At the end of Act Two of Tosca there are some 30 bars of orchestral music — accompaniment to a very specific set of stage directions. During this time Tosca takes two candles and places them on either side of the dead Scarpia’s head. She then removes a crucifix from the wall and lays it on his chest. The tableau is a messy, bloody one, but the message is clear: here the politics of religion and the religion of politics are one and the same. A pietà or the body of a thug? A murderer or a Madonna? It’s all just a matter of spin.
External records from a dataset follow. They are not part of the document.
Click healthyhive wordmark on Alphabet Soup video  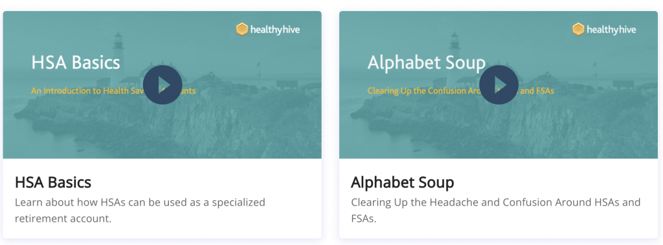611,30
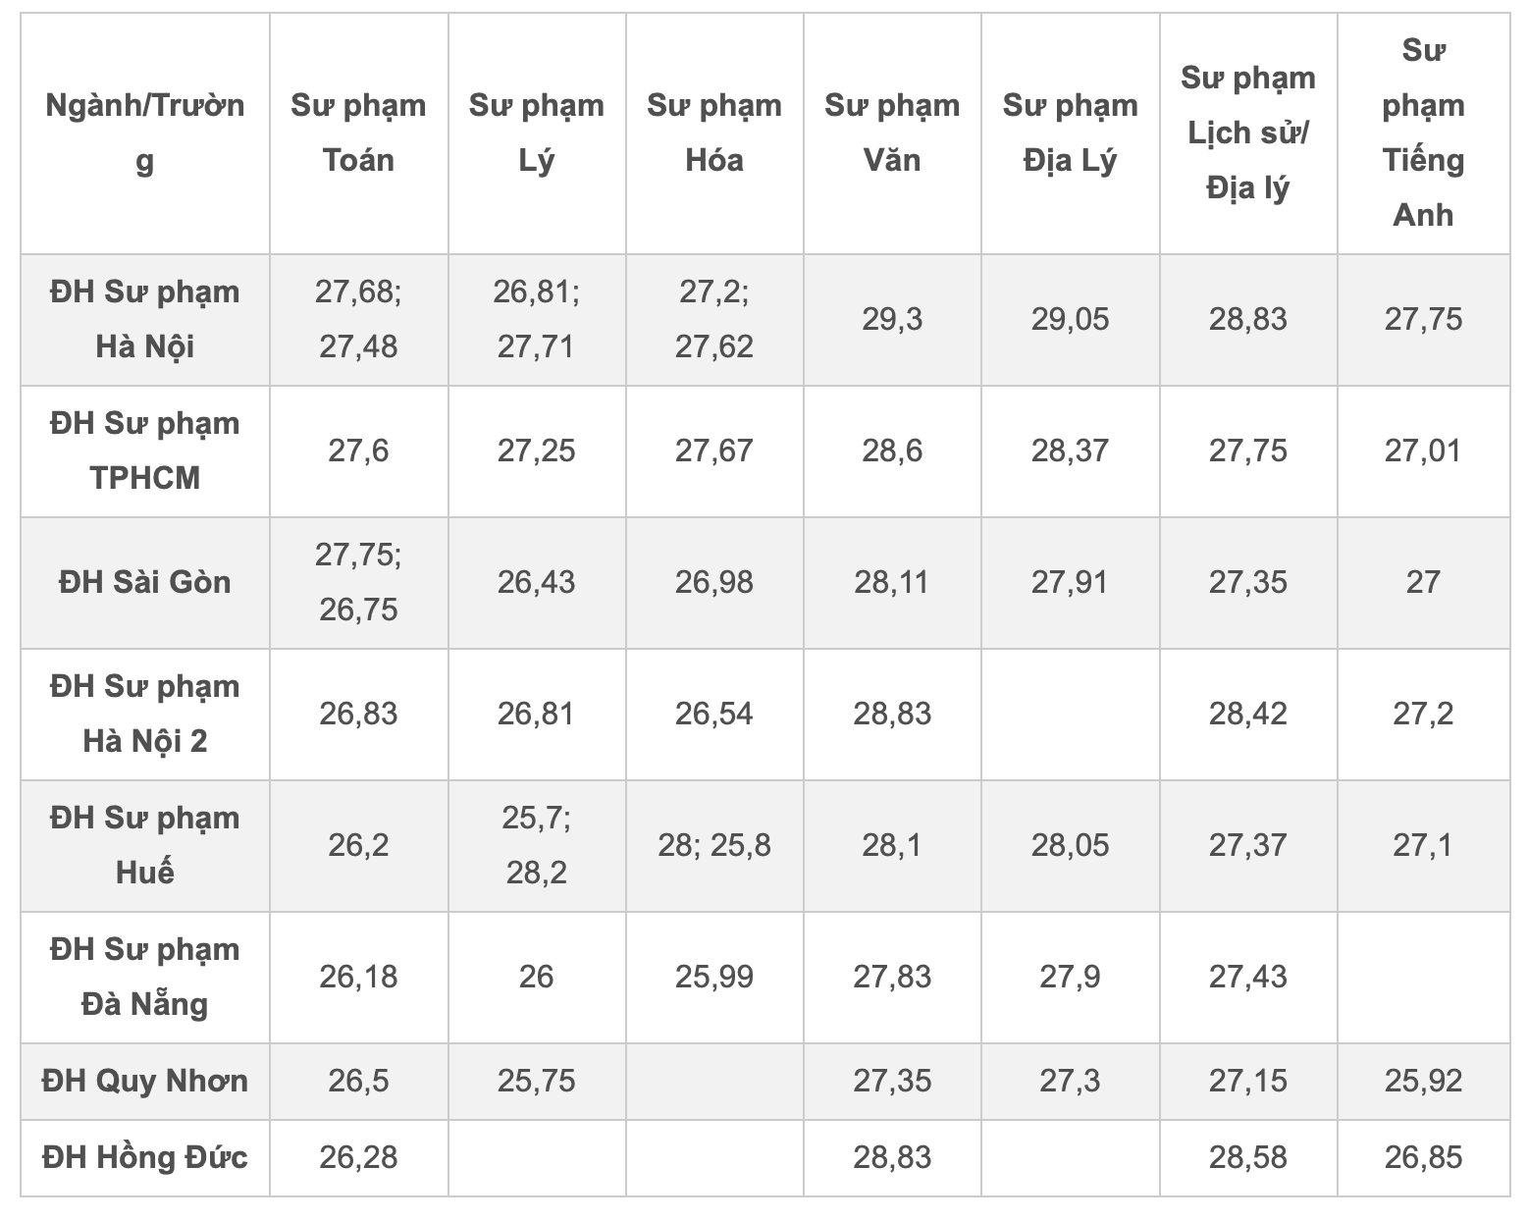This screenshot has width=1528, height=1221.
Task: Click the 29,05 Địa Lý score cell
Action: pyautogui.click(x=1070, y=319)
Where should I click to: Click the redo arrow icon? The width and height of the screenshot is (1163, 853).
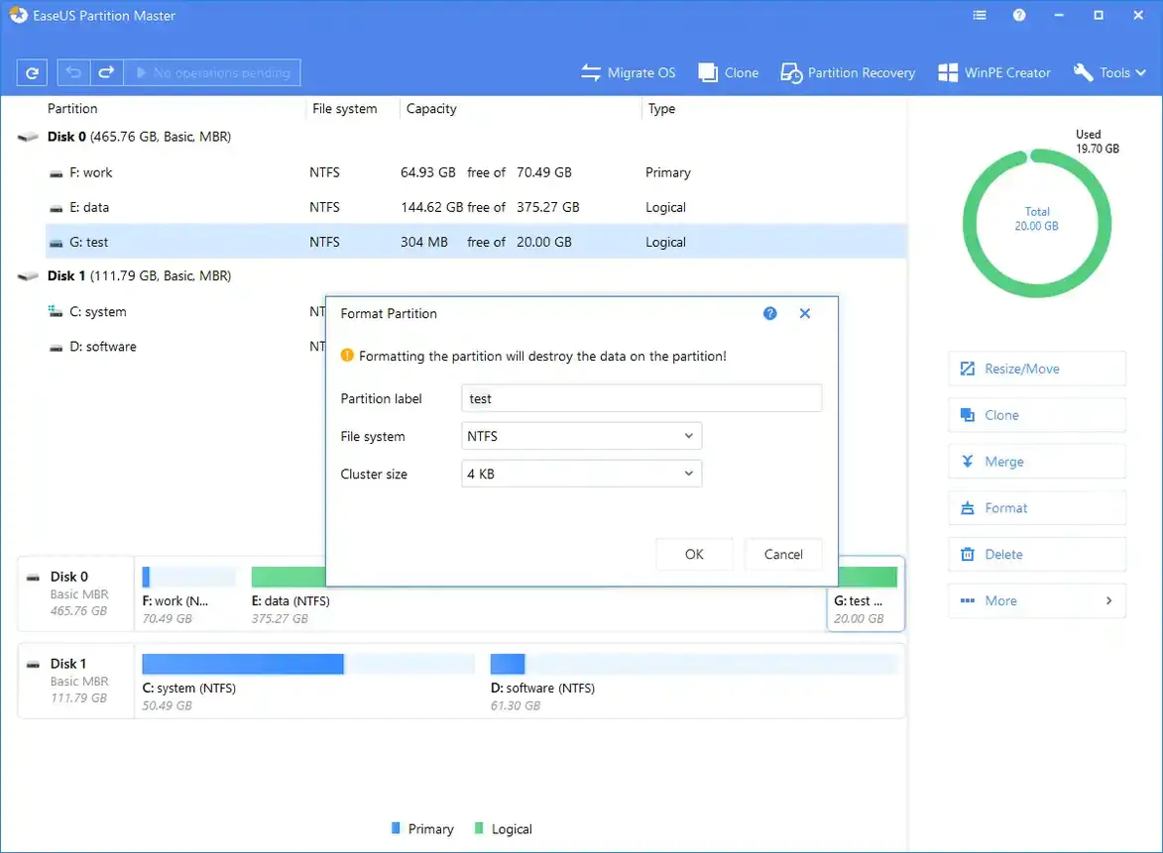[105, 72]
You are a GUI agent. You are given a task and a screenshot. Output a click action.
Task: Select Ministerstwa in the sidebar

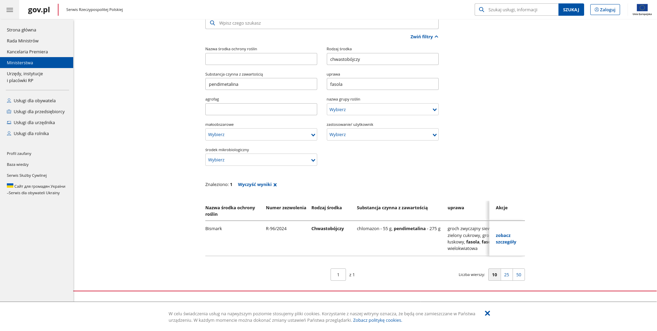click(20, 63)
In a year of embattled Supreme Court nominations and moral muscle-flexing by our own DUP, Edward Dick’s new, 21st-century Tosca for Opera North relishes these slippery elisions and entanglements of church and state. A nifty piece of set design by Tom Scutt helps blur things further. As those crashing opening trombone chords come down, the stage is suddenly and blazingly illuminated to reveal the escaped Angelotti (in prisons scrubs) slithering down a rope through a Pantheon-style cupola into the church. A gilded Magdalene and votive candles speak of the spiritual, but just behind them are ranks of electric bulbs shouting something quite different. Crime scene or film set? Either way, nothing here is private, nothing is sacred. Even the climactic Mass is more political rally than act of worship, the cloying incense barely covering the sour smell of ambition.
Dick’s updating comes into its own in Act Two. No messing about here: we’re in Scarpia’s bedroom (blandly slick bachelor pad — chrome, velvet, drinks trolley). The frescoed cupola remains, watching over a properly skin-crawling game of sexual cat-and-mouse between Robert Hayward’s Scarpia (a man first, then a villain) and Giselle Allen’s Tosca.